Universal credit reduction: 'I feel overwhelmed' at financial impact
- Published
A £20-a-week increase to universal credit (UC), brought in to help people on low incomes struggling through the Covid pandemic, is being withdrawn from Wednesday.
The government has always said the extra money was going to be temporary, but MPs, pressure groups and charities have argued it should be kept in place to help those who are struggling.
We asked three women how the reduction will affect their lives.
'It's been daunting'
Although the reduction in Harriet Duffy's UC payment is imminent, she can barely think about the financial impact. "I feel overwhelmed," she says. "I literally just take each day as it comes. It's been daunting."
She's been on UC since February last year. When hit by a car while cycling, Harriet fractured her leg, and was forced to leave her twin jobs as a door-to-door charity helper and call centre worker.

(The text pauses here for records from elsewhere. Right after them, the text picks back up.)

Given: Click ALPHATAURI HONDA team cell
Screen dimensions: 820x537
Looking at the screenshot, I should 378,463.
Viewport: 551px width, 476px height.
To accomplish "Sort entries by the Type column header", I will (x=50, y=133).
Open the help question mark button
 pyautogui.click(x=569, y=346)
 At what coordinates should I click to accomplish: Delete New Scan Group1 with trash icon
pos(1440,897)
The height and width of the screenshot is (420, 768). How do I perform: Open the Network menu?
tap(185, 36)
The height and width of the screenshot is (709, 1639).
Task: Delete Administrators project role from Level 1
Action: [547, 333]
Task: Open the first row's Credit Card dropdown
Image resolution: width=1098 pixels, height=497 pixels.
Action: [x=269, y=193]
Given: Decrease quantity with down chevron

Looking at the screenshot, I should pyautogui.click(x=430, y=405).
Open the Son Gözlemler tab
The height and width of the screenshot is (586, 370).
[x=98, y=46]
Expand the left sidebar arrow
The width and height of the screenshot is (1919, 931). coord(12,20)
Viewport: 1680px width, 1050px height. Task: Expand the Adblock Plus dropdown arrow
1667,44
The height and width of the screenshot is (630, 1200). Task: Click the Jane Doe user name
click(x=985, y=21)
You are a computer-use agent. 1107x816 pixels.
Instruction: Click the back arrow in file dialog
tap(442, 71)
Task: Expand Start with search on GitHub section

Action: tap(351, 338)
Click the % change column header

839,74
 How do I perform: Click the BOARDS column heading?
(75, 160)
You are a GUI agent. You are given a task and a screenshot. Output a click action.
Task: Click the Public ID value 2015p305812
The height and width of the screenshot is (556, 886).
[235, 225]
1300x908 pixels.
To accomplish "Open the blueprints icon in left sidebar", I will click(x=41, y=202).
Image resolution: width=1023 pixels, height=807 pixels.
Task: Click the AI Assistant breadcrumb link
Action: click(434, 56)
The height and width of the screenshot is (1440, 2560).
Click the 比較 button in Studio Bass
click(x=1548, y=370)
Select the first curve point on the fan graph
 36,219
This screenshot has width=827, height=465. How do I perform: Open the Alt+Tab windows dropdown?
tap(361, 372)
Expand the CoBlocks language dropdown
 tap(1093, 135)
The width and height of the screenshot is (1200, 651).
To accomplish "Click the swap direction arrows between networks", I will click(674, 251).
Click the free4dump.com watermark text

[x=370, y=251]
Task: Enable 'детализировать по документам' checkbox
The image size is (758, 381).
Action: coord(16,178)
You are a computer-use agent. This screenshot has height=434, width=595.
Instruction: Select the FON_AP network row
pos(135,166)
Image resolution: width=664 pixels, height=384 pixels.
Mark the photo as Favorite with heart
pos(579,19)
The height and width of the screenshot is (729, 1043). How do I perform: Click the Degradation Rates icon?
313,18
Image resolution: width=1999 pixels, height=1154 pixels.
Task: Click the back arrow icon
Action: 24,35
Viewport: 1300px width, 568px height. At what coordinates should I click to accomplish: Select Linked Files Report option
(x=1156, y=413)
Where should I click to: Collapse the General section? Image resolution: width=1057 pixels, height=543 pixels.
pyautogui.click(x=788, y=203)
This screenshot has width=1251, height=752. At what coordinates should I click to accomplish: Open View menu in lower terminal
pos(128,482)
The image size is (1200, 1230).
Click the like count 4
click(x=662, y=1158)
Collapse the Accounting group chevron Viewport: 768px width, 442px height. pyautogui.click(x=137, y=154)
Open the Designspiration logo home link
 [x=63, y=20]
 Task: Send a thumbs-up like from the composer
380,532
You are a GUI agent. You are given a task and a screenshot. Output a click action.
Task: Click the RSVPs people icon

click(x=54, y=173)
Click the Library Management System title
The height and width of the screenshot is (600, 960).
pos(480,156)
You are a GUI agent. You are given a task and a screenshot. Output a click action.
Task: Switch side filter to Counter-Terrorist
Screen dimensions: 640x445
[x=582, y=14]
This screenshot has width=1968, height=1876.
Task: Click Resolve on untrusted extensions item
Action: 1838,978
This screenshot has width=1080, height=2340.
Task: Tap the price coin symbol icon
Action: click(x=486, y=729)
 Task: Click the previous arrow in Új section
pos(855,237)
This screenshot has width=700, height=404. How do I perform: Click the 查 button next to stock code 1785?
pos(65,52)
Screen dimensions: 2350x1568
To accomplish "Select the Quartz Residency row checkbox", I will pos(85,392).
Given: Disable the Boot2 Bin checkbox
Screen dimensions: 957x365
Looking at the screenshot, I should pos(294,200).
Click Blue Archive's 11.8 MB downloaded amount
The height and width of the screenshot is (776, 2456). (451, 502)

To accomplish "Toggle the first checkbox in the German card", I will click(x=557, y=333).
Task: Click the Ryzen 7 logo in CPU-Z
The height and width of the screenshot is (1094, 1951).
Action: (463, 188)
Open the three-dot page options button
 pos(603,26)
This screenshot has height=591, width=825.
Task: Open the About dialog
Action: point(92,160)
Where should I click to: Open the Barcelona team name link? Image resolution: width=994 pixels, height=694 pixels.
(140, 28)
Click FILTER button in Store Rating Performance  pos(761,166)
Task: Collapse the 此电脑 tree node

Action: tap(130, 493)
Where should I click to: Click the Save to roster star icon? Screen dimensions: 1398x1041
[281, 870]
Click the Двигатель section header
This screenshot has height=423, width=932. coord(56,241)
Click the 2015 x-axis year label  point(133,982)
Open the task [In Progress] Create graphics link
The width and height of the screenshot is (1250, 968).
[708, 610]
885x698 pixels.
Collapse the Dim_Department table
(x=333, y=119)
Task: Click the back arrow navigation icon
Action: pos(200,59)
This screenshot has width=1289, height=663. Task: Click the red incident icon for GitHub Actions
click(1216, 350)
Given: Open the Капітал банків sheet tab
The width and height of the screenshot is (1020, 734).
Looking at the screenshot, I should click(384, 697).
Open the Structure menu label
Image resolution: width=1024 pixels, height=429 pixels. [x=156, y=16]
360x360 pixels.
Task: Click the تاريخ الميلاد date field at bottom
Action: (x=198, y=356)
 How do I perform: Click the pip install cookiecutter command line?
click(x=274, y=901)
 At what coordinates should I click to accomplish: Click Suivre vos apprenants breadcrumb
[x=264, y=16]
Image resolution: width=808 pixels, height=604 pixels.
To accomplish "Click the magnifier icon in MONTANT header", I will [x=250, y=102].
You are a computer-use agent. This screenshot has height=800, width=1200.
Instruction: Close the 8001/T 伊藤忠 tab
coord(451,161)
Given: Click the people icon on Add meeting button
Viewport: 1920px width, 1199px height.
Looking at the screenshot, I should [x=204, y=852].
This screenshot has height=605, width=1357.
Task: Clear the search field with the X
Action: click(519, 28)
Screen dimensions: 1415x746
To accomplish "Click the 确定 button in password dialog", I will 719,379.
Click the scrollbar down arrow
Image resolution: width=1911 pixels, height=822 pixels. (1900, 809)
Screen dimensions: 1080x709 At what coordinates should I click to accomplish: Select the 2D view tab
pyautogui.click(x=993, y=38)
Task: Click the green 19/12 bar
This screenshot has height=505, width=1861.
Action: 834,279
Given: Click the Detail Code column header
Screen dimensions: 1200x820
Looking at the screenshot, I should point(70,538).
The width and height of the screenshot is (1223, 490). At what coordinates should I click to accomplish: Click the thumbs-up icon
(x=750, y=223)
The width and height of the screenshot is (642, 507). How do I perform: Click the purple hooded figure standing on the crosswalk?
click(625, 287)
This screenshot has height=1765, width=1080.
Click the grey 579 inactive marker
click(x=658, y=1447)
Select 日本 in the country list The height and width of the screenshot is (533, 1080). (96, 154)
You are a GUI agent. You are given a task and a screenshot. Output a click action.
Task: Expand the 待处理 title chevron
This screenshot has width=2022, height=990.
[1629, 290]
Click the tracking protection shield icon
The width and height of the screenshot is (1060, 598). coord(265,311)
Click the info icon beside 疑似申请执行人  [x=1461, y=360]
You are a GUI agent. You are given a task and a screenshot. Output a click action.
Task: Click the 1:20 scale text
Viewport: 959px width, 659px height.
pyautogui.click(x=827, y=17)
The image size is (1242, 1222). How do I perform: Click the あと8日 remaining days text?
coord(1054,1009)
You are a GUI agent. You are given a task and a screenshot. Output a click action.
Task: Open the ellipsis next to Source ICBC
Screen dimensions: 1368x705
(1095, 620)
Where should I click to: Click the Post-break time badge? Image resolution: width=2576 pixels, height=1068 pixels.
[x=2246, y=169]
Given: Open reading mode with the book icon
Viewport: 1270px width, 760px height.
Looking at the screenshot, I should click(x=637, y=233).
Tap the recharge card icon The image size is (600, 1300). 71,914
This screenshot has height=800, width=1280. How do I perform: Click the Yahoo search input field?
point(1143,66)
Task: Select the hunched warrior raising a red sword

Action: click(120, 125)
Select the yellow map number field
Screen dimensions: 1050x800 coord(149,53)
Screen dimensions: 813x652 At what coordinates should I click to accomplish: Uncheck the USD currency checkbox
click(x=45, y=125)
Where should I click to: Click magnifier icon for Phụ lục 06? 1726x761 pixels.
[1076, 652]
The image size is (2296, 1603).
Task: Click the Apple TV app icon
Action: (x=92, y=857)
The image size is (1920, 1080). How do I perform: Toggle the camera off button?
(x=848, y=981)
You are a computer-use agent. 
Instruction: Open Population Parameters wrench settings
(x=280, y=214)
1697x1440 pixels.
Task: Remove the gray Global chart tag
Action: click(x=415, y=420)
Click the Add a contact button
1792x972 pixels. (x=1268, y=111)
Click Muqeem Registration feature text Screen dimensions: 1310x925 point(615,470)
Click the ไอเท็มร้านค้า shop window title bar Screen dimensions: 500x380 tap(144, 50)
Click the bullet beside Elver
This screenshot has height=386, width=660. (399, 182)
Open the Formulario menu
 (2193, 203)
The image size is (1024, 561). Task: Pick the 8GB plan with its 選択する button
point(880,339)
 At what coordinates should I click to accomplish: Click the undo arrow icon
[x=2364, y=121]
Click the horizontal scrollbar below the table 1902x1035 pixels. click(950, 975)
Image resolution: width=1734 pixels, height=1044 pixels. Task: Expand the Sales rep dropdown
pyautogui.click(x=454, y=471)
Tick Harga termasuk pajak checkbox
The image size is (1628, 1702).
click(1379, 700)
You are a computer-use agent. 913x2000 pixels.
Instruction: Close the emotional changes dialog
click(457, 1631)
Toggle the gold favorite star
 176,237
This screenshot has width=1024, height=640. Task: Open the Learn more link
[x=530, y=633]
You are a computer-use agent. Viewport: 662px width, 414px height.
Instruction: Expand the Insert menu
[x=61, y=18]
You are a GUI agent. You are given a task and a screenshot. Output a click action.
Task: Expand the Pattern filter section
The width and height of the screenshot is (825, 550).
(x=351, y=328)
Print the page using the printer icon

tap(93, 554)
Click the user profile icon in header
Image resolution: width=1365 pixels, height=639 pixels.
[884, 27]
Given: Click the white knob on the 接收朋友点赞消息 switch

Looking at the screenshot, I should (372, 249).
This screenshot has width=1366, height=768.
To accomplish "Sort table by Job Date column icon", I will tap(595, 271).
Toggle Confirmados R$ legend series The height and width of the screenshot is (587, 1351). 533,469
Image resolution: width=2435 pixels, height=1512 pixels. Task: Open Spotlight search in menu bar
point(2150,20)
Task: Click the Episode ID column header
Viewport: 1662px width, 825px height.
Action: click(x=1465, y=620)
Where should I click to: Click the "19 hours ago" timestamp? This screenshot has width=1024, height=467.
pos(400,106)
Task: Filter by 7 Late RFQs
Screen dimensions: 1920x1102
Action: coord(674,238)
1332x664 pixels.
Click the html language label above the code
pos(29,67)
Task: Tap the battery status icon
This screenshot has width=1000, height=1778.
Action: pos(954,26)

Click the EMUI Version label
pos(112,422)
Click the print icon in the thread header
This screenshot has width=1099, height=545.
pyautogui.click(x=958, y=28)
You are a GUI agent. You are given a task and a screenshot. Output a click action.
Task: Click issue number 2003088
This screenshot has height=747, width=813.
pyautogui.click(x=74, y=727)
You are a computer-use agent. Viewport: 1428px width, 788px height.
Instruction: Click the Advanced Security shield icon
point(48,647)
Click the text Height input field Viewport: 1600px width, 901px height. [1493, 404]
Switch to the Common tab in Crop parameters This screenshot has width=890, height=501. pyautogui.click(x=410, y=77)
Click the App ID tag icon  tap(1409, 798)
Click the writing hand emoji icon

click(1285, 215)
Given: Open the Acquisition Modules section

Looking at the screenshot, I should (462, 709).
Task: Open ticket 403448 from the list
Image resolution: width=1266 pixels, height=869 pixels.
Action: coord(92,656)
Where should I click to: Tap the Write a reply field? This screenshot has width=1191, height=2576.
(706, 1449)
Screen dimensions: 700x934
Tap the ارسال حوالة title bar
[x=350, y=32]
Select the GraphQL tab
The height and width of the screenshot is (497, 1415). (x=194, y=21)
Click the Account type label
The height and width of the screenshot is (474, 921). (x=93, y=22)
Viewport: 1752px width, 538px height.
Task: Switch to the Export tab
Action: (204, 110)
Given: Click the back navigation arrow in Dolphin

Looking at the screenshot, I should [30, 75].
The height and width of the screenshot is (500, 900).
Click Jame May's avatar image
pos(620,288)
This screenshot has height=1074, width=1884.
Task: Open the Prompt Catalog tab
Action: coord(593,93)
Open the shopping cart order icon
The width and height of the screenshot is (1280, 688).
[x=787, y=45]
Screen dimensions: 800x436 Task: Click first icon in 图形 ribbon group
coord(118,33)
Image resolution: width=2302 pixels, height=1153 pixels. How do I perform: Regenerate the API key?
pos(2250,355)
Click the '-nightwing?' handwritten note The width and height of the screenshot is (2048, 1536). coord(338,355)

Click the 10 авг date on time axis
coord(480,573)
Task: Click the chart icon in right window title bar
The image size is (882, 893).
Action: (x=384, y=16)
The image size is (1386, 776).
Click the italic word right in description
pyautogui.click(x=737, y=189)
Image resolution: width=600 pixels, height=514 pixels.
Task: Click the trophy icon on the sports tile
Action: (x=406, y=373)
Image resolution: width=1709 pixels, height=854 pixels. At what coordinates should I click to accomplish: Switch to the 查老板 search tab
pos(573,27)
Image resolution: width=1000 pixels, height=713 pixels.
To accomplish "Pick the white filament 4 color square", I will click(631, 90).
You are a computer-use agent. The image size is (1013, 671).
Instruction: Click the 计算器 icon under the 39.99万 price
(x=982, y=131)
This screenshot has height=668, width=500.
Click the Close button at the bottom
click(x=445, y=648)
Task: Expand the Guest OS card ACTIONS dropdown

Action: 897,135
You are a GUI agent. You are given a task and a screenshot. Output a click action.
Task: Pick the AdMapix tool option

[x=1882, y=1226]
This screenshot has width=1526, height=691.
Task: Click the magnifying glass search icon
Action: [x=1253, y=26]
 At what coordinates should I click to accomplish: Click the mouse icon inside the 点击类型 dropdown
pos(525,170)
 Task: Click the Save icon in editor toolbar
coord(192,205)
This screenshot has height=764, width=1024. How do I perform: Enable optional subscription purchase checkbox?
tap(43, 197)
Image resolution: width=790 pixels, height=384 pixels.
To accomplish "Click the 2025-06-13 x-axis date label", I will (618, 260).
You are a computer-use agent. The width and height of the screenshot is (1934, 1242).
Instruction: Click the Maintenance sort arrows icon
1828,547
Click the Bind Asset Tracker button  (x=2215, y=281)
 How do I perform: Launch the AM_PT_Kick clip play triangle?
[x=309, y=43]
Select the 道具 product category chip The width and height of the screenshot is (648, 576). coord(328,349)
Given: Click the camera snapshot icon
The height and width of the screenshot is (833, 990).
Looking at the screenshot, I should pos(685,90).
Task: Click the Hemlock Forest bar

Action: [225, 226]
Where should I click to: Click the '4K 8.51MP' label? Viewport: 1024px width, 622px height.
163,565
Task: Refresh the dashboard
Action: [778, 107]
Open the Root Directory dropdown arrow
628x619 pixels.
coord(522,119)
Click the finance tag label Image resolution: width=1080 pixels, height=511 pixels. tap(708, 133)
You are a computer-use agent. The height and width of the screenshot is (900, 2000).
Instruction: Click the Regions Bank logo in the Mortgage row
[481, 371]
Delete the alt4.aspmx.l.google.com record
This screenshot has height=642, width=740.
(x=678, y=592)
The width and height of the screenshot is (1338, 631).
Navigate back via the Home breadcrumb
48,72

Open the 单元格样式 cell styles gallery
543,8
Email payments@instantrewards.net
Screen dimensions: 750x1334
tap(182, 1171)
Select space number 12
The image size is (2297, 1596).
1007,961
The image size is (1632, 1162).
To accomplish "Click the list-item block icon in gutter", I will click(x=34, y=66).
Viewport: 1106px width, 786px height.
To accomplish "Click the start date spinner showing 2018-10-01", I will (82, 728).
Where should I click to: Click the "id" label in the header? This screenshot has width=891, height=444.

The £20 uplift made a "phenomenal difference", she says. "People have come to rely on it."
And the money has been all the more important in the last few months. Harriet now has a four-month-old son. "We are currently in temporary accommodation. I'm in a hotel until the 18th, but after that I've not got a clue where I am going to be.
"The accommodation has no access to laundry facilities - I'm using launderettes and living off microwave meals. This all comes at an expense. Losing that extra bit of income will be devastating."
For a start, Harriet says she won't be able to do basic things, like go to the launderette as often. With a baby, that could be a problem. She'd like to go back to work, but with such a young baby "it's just not possible".
"I'm completely aware this [uplift] hasn't always been part of UC and was only supposed to be temporary," she says when asked for a message to the government. "But a lot people have become reliant on it during this time."
'I had no choice'
For Nicola Flower, from Cornwall, the uplift in universal credit has helped her stay warm by paying for heating bills during her cancer treatment.
She told the BBC she has had to shield for a year due to the coronavirus pandemic and is still waiting for an operation.
"I had no choice but to go on it [universal credit]," she said. "It was a godsend because I wouldn't have managed otherwise. I have never been on benefits before in my life. I have always done three jobs."
Nicola, who worked as a seamstress, in a supermarket and as a cleaner, said the she knew the £20 uplift was "an extra", but added with fuel prices and gas prices rising, she could do with the money.
"When I was going through my treatment I was quite ill and I needed the heating on day and night so it allowed me to pay for that, otherwise I don't know what I would have done to be quite honest," she said. "I would have gone into debt."
"I was quite ill, especially with the chemotherapy," she adds. She also suffers issues with her joints and fears the problem could get worse when it gets colder. "I will need the heating on to keep my joints warm."
Nicola said she knows she "physically" cannot go back to doing three jobs and isn't sure if she could go back to two.
"If I had to go back to doing one job, my lifestyle would have to change dramatically," she said. "I have no options at the moment, I'm not fit to go back to work."
She said the government had "not got a clue how the average person manages, lives, survives". "I don't think half of them know how much a pint of milk is," she added.
'It will have a massive impact on my children'
Deirdre McCausland was a secondary school teacher in England before moving to Northern Ireland. She thought she could get a job but "fell into the benefits trap".
Deirdre said the £20-a-week UC uplift made a "massive" difference to her. Her daughter may not have been able to go to grammar school without the extra cash.
"It got to the point where if I hadn't had the £20 extra, I was contemplating putting her into a school where perhaps it was closer and the uniform was cheaper," she said.
Deirdre's daughter needs to get the bus, but doesn't qualify for a weekly bus pass. "As you can imagine, the money [£20] goes a long way," Deirdre says.
Her daughter wants to pursue a career in music, and the money is helping to pay for her piano and guitar lessons.
"That's what she wants to do in later life, and I may have to take something away from her. It will gall me to have to say to her: 'I need to make cutbacks'," Deirdre says. The reduction "will have a massive impact on my children", she adds.
"When government is deciding these things, they don't speak to real people with real experiences. They don't realise the impact that will have on children."
She says there is a "domino effect" which means a reduction in benefits leads to debt, effects on adult and child mental health, and it perpetuates poverty.
A government spokesman said: "We've always been clear that the uplift to Universal Credit was temporary.
"It was designed to help claimants through the economic shock and financial disruption of the toughest stages of the pandemic, and it has done so.
"Universal credit will continue to provide vital support for those both in and out of work and it's right that the government should focus on our Plan for Jobs, supporting people back into work and supporting those already employed to progress and earn more."